Prosegui il testo sulle tele di Caravaggio per la cappella Cerasi, partendo dopo l'ultima frase riportata.

====== ESTRATTO DELLA FONTE

Nella Legenda aurea di Jacopo da Varazze (XIII secolo) leggiamo: «Alcuni si chiedono se Pietro e Paolo morirono lo stesso giorno. […] Gerolamo e quasi tutti i santi che parlano di questo concordano su di un fatto, che morirono lo stesso giorno e anno, come anche si può chiaramente desumere dall’epistola di Dionigi, e come dice Leone o Massimo –secondo alcuni in un sermone- dove dice questo “Se riteniamo che subirono la stessa sentenza nello stesso luogo e per ordine dello stesso tiranno, non lo facciamo senza ragione. Subirono la passione in uno stesso giorno per giungere assieme a Cristo, nello stesso luogo perché a nessuno dei due mancasse Roma; sotto un solo persecutore, perché cadessero vittime di una identica crudeltà. Il giorno corrisponde al loro merito, il luogo alla gloria, l’identità di persecutore alla loro virtù”. […] A proposito di questo esiste una poesiola: Se san Paolo ebbe la spada, Per San Pietro fu la croce: Stesso luogo, stessa luce, Stesso duce fu Nerone, E fu Roma la passione» (cap. LXXXIX).
Proprio a Roma, luogo del martirio di Pietro e Paolo, crocifisso uno, decapitato con la spada l’altro, proprio nella città che li festeggia come santi patroni, troviamo una delle più belle rappresentazioni artistiche a loro dedicate, ovvero le due tele dipinte da Caravaggio per la cappella Cerasi in Santa Maria del Popolo. Queste due tele non sono propriamente dei ritratti, piuttosto si impegnano nel ritrarre il legame tra l’interiorità del santo e Dio, che è l’essenza di ogni santità.
Le due tele vengono proposte a Caravaggio in un momento molto felice della sua vita romana. Contemporaneamente alla commissione della Cappella Contarelli, dedicata al ciclo delle storie di san Matteo, per la Chiesa di San Luigi dei Francesi, riceve infatti da monsignor Tiberio Cerasi, tesoriere di Clemente VIII, l’incarico di lavorare per la sua cappella in Santa Maria del Popolo. Caravaggio può entrare così nell’ambito dei più importanti artisti che lavoravano a Roma, quali per esempio Annibale Carracci, al quale il Cerasi aveva commissionato l’Assunta per collocarla sull’altare, e Carlo Maderno, al quale era stato richiesto il progetto per la stessa cappella, che doveva ampliare la vecchia cappella Foscari. A Caravaggio, Tiberio Cerasi chiede, invece, due dipinti su tavola di cipresso, rappresentanti il martirio di san Pietro e quello di san Paolo, secondo il contratto stipulato nel 1600.
Le prime versioni realizzate vengono rifiutate dal committente, e Caravaggio deve realizzare allora due nuovi dipinti che verranno collocati nella cappella, dove tuttora sono conservati.

============
====== ELENCO VOCI

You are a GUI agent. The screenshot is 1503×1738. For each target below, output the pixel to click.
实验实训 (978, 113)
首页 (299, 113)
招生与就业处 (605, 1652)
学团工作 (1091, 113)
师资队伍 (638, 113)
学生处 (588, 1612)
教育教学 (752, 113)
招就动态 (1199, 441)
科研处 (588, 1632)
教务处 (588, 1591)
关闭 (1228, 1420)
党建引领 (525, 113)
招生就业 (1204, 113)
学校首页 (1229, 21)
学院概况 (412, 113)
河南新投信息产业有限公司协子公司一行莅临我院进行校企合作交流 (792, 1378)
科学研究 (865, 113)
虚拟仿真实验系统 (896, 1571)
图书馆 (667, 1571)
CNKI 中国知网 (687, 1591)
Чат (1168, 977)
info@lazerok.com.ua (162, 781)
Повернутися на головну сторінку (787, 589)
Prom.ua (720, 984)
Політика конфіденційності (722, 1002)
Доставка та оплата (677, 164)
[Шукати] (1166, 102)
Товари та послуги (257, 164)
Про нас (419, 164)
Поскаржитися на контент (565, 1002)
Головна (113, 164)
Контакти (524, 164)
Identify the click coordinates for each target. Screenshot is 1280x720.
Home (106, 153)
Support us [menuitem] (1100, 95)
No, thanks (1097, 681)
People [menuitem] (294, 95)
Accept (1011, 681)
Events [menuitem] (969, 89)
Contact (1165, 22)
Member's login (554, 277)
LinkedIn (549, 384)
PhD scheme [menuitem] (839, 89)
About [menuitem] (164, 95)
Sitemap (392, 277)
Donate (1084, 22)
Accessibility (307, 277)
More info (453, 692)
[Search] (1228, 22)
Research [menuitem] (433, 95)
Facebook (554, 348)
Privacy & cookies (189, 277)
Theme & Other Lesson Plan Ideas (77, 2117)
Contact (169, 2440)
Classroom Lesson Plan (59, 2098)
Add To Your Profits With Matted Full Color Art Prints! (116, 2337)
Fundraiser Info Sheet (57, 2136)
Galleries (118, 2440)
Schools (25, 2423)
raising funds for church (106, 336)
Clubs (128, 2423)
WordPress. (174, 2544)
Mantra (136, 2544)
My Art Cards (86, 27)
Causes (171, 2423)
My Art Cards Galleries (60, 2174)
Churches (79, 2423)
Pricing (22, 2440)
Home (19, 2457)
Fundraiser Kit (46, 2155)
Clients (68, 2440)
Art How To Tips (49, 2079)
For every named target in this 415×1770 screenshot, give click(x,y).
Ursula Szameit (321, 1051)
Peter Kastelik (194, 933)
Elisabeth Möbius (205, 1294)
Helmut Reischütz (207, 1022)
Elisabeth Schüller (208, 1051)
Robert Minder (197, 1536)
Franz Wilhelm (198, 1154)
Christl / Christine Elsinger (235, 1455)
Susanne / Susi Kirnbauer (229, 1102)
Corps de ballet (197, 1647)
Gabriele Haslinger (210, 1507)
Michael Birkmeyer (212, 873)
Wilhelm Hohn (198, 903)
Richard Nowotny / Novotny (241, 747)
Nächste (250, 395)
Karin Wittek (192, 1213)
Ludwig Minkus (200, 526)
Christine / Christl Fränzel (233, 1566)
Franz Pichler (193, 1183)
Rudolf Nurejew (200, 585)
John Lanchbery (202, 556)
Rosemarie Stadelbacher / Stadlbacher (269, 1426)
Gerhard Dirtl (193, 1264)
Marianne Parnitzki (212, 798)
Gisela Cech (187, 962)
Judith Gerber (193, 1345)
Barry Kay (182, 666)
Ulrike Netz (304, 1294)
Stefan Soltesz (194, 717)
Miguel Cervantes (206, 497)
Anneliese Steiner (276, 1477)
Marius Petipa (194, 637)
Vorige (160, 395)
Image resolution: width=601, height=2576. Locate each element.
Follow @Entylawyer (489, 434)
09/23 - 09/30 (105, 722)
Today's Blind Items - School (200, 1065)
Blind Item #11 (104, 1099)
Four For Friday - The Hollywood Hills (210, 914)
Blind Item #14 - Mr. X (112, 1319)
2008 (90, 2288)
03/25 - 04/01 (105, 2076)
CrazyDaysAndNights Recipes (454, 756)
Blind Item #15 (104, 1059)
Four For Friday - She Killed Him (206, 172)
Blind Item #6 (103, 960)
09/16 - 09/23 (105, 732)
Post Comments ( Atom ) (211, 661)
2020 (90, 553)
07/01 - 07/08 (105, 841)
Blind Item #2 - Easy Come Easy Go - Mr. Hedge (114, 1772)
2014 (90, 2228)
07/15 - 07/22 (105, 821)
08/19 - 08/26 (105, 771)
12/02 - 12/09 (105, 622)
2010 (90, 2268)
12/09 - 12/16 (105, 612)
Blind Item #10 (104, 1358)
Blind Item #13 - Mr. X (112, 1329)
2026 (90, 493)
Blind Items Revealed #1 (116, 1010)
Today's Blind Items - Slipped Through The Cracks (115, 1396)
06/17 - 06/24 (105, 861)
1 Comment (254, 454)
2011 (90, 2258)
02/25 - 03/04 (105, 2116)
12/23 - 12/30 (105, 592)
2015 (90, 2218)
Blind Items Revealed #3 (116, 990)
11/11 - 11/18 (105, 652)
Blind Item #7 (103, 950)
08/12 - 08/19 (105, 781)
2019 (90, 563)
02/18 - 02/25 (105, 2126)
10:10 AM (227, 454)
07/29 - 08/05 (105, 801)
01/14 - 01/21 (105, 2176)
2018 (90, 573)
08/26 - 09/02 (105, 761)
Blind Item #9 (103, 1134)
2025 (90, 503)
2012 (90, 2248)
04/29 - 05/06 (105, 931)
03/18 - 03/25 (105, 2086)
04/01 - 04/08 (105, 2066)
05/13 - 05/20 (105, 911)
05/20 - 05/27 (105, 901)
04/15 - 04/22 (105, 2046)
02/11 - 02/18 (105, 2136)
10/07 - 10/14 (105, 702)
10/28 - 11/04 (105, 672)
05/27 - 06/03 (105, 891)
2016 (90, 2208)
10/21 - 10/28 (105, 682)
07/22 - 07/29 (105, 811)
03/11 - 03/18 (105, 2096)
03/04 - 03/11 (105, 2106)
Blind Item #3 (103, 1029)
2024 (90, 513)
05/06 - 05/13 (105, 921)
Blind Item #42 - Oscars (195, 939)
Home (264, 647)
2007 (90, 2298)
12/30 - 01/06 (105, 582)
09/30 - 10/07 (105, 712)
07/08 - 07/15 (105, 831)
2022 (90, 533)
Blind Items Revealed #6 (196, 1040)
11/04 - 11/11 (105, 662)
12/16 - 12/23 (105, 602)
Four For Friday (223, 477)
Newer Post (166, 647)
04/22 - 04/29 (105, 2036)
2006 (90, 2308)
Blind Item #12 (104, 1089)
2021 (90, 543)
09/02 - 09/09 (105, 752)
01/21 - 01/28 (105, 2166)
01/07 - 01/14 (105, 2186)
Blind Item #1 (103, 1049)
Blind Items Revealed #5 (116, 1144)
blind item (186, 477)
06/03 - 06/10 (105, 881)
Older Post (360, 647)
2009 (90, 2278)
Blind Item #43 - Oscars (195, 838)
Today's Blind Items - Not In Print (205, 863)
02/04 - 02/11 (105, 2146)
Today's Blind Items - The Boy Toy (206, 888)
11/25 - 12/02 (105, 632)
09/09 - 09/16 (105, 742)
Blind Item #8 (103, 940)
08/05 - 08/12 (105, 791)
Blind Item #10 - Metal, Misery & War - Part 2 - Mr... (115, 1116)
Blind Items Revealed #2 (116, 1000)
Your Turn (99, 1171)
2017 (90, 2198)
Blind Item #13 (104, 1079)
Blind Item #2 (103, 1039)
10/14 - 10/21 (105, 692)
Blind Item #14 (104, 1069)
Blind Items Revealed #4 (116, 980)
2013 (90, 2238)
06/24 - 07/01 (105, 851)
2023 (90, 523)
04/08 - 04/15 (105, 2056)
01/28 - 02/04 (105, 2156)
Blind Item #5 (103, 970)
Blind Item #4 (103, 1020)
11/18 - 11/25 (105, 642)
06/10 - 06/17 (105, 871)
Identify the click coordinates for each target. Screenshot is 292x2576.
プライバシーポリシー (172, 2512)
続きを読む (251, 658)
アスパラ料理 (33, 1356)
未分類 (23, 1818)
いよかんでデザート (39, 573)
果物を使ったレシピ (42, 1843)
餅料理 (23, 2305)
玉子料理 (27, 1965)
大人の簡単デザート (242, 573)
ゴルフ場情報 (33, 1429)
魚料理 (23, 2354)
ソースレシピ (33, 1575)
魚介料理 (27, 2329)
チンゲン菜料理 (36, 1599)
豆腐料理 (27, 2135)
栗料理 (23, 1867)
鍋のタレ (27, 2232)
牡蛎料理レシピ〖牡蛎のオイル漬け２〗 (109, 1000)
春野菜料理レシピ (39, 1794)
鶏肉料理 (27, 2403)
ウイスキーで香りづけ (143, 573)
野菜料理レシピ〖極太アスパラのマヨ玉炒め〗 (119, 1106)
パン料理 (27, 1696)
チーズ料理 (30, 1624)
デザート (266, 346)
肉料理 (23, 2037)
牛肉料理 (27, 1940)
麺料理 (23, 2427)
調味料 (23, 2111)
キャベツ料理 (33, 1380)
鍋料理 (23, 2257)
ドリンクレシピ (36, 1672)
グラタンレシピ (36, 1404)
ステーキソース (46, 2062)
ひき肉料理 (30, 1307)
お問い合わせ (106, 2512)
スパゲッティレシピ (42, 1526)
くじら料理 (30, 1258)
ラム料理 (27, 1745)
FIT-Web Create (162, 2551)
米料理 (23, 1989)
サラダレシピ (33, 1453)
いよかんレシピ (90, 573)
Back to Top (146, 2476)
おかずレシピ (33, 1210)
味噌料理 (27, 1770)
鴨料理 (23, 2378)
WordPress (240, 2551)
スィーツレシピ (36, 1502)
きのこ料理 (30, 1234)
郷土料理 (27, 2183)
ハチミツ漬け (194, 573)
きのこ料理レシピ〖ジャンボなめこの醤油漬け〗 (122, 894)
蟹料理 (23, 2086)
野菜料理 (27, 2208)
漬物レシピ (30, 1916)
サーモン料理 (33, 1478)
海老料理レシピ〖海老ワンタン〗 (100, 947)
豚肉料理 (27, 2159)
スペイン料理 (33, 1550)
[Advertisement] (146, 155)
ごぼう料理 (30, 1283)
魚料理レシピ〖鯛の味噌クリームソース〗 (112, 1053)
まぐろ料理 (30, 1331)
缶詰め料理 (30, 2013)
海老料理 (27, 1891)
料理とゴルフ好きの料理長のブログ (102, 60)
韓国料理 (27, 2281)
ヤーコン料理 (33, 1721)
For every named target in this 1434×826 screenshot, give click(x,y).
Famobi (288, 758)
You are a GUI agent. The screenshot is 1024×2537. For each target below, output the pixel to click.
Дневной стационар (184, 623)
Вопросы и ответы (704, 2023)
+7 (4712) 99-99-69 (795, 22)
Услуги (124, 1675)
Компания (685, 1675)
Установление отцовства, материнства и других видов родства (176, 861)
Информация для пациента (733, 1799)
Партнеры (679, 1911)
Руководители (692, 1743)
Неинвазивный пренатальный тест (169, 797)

============

— RISULTATO —
Questi due dipinti scelgono di rappresentare due momenti diversi della vita dei santi: per san Pietro il martirio, per san Paolo la conversione sulla via di Damasco. Ciononostante, la simmetria tra le due opere e la omogeneità di significato risulta evidente nella capacità della pittura. Infatti san Pietro viene dipinto proprio nel lento issarsi della sua croce che, come è noto, fu posta con la testa in basso; san Paolo viene mostrato disarcionato dal cavallo, con gli occhi accecati, nella novità di qualcosa che sta ancora accadendo. Entrambi sono colti in un momento dinamico, in un movimento di rovesciamento. La crocifissione a testa sotto del vecchio Pietro e il disarcionamento del giovane Paolo sono l’identico andamento di una sovversione delle prospettive del mondo: un guardare le cose da un punto di vista prima inattingibile, che rovescia la visione, trovando il proprio centro solo in Dio. Caravaggio sembra saper rappresentare in entrambe le tele, seppure con narrazioni diverse, quel movimento di conversione che non finisce mai per tutta la vita del santo, e che significa sovversione e cambiamento, significa lasciarsi andare a Dio, affidarsi totalmente e globalmente, tanto da lasciarsi rovesciare. Guardando le due tele scopriamo infatti un unico dinamismo, e colpisce l’identica posizione delle braccia dei due santi: le braccia di Pietro inchiodate sulla croce, quelle di Paolo allargate nella caduta, sono braccia aperte, l’apertura di chi si abbandona Così lo sguardo cieco di Paolo rappresenta lo stesso movimento: un non vedere più per vedere sempre.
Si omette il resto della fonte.